◆ Selected excerpt
● ● ● ● ● ● ●

[Cryptography] Serious paranoia...

Krisztián Pintér pinterkr at gmail.com
Thu Dec 26 15:14:34 EST 2013


Theodore Ts'o (at Thursday, December 26, 2013, 8:33:50 PM):

> So what if the key is splattered all over RAM? If the attacker is
> able to grab arbitrary contents from your system memory, your OS has
> been subverted so badly that there are million other, more simpler
> ways that you can get 0wned.

here are two hypothetical attacks that affects RAM flooding, but most
likely does not affect usual secret handling, and are realistic:

1. i can confiscate/steal your computer a few minutes after logging
in, take the memory out, and recover bits of it with 2^-20
probability. the chance that i recover a password is slim. but if you
wrote password dependent data to 128MB, i can recover it with great
chance. it acts like a massive error correction mechanism.

2. what if i can't just read any memory, but occasionally and
unpredictably a random small piece of it, for example because you leak
it through a bug. my chances to see something i should not increases
with the amount of the data.

● ● ● ● ● ● ●

◆ Available data
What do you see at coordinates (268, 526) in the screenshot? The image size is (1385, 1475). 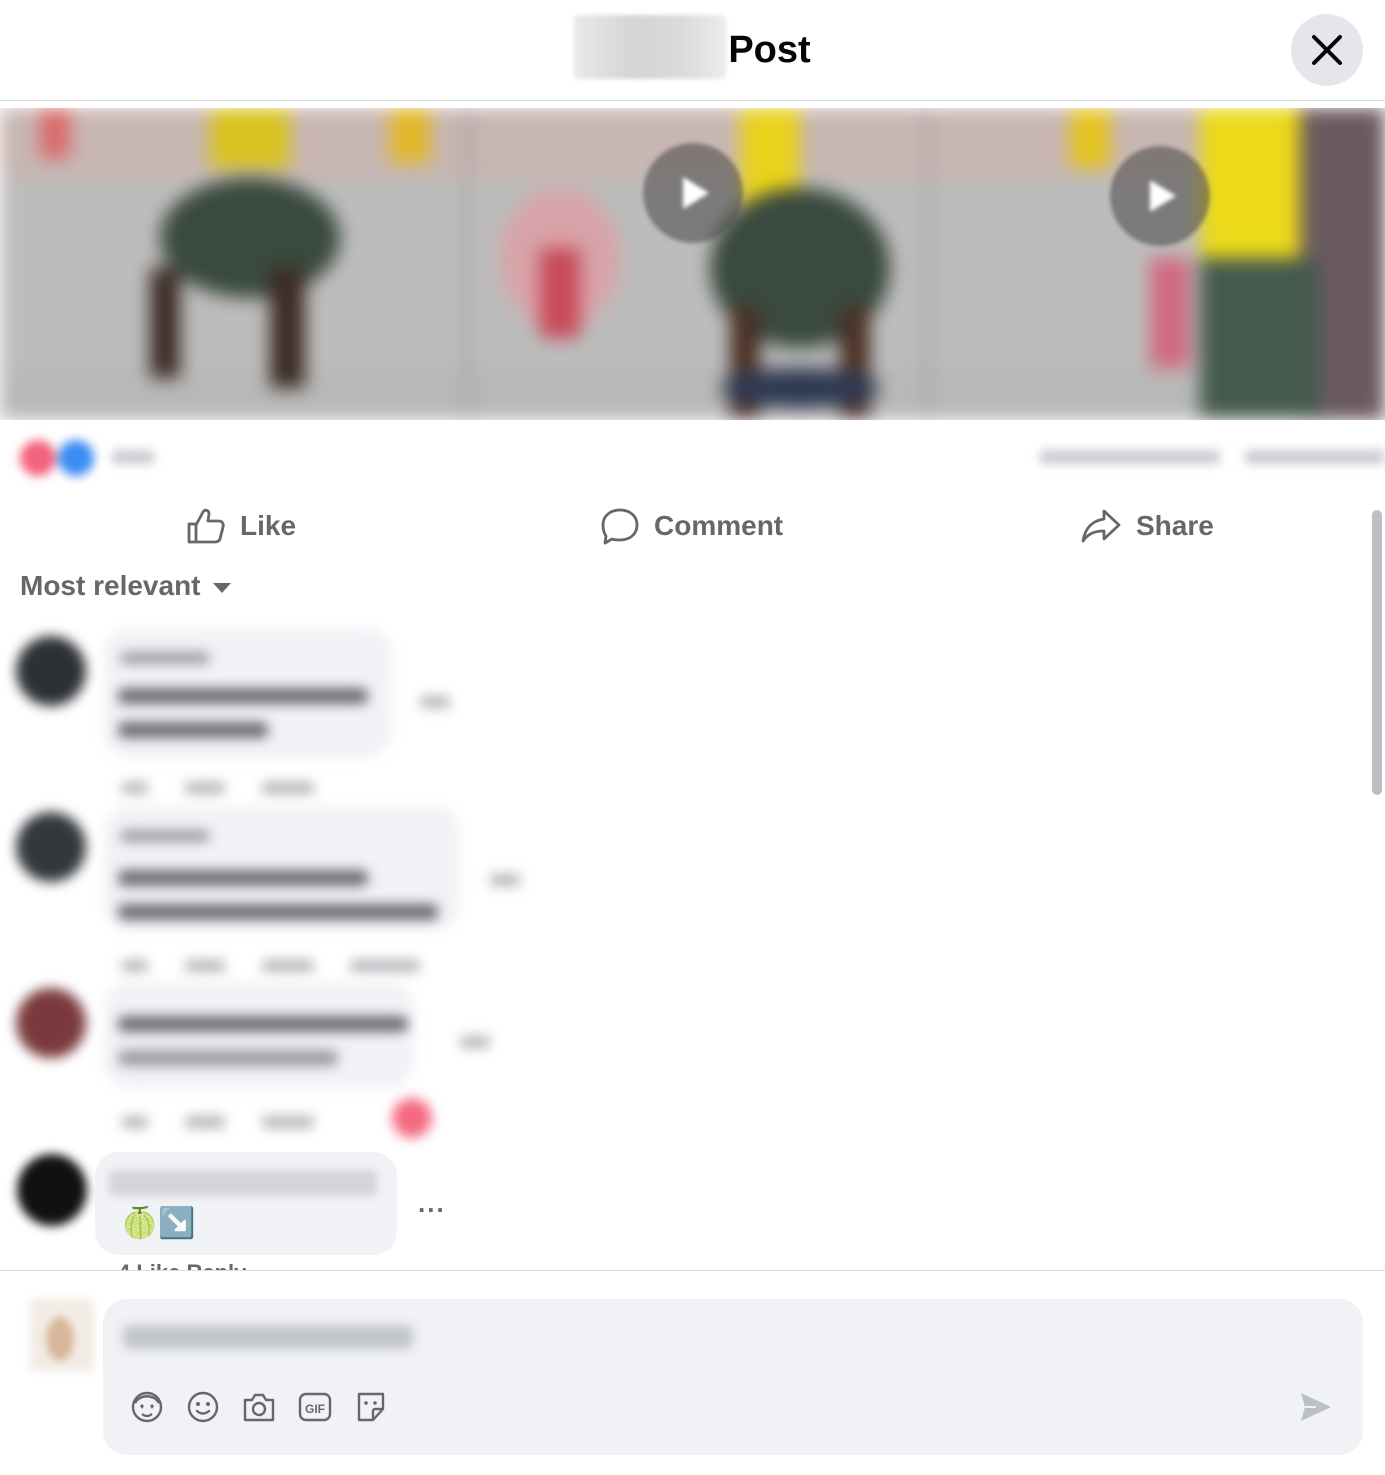 I see `like-label: Like` at bounding box center [268, 526].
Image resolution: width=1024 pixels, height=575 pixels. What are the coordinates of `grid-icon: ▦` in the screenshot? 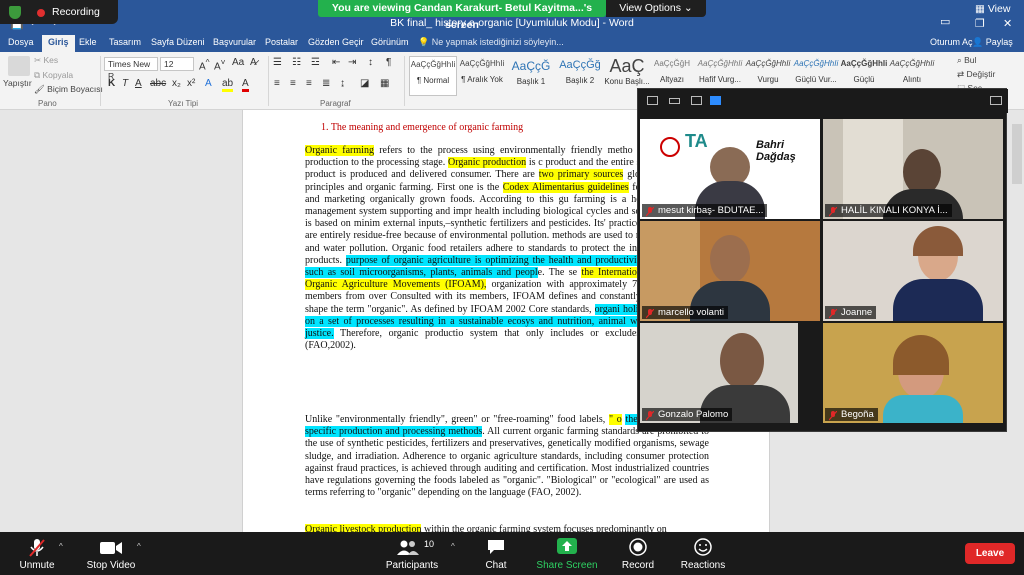 It's located at (980, 9).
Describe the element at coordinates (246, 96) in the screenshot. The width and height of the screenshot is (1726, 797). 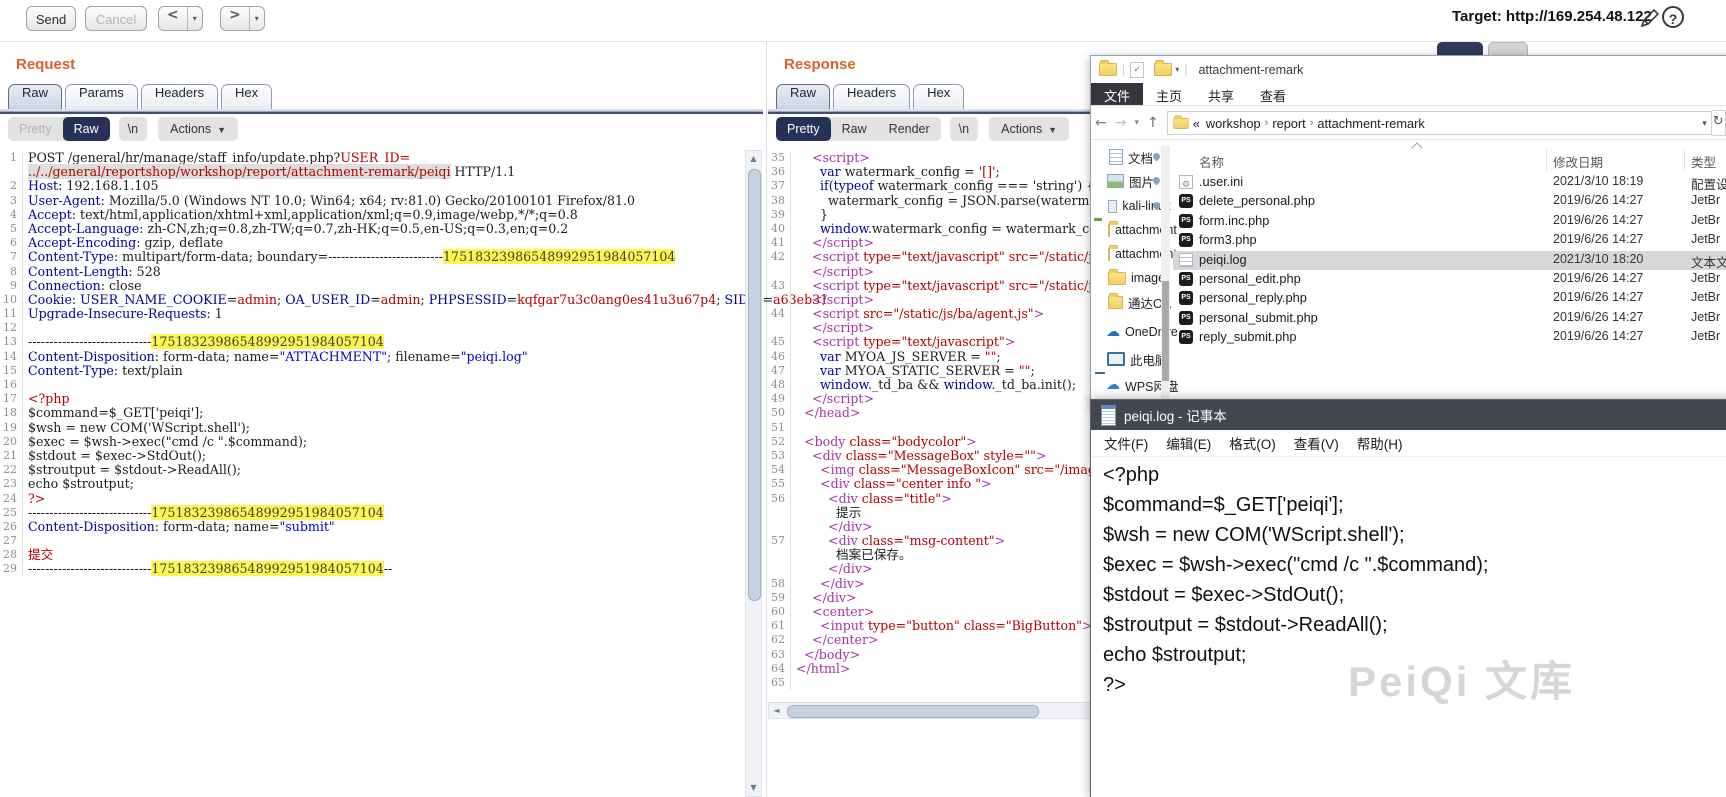
I see `request-tab-hex: Hex` at that location.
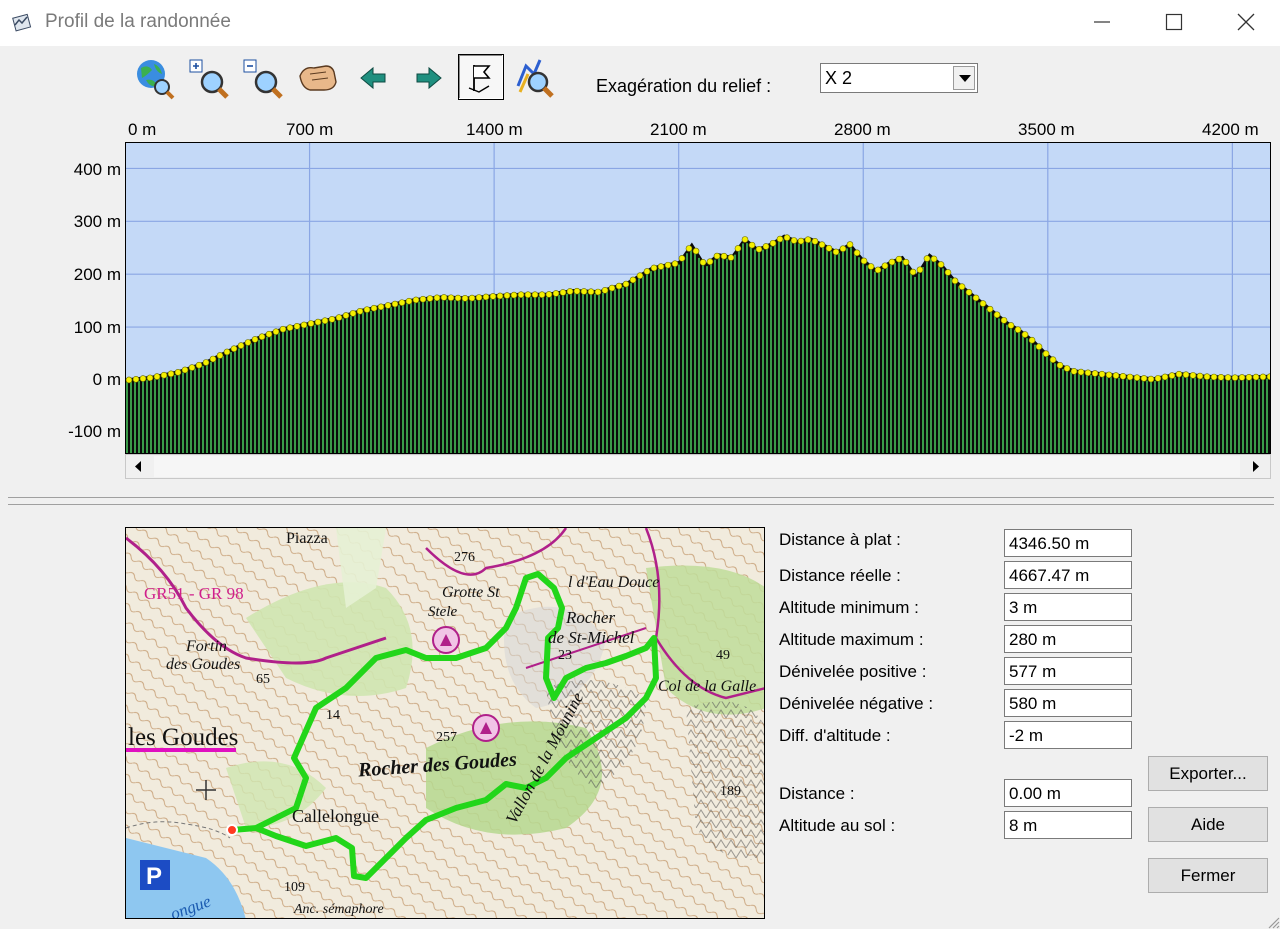 The height and width of the screenshot is (929, 1280). I want to click on previous-button, so click(374, 78).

● ● ● ● ● ● ●

◆ Problem details
Continue the mailing list post about password-dependent data spread across RAM from the point where it stops. The lines above come from a different source than the text.

◆ Written answer
obviously, these are very contrived situations. but far from being
impossible. the question is not whether it is an issue or not. the
question is, how serious the threat is and what can we do about it. if
the solution is costly, we might accept the threat as a trade off, for
the time being. but it does not make the issue nonexistent. we can
still aspire to find a solution that does not have this attack angle.
we should aspire.

and that was my point. i would like to see an algorithm that is memory
hard, but the data written to the memory is scrambled by some random
parameter. i can design such an algorithm, it is not that hard. the
problem is, we need to do that effectively and in a way that does not
grant advantage to the bad guys.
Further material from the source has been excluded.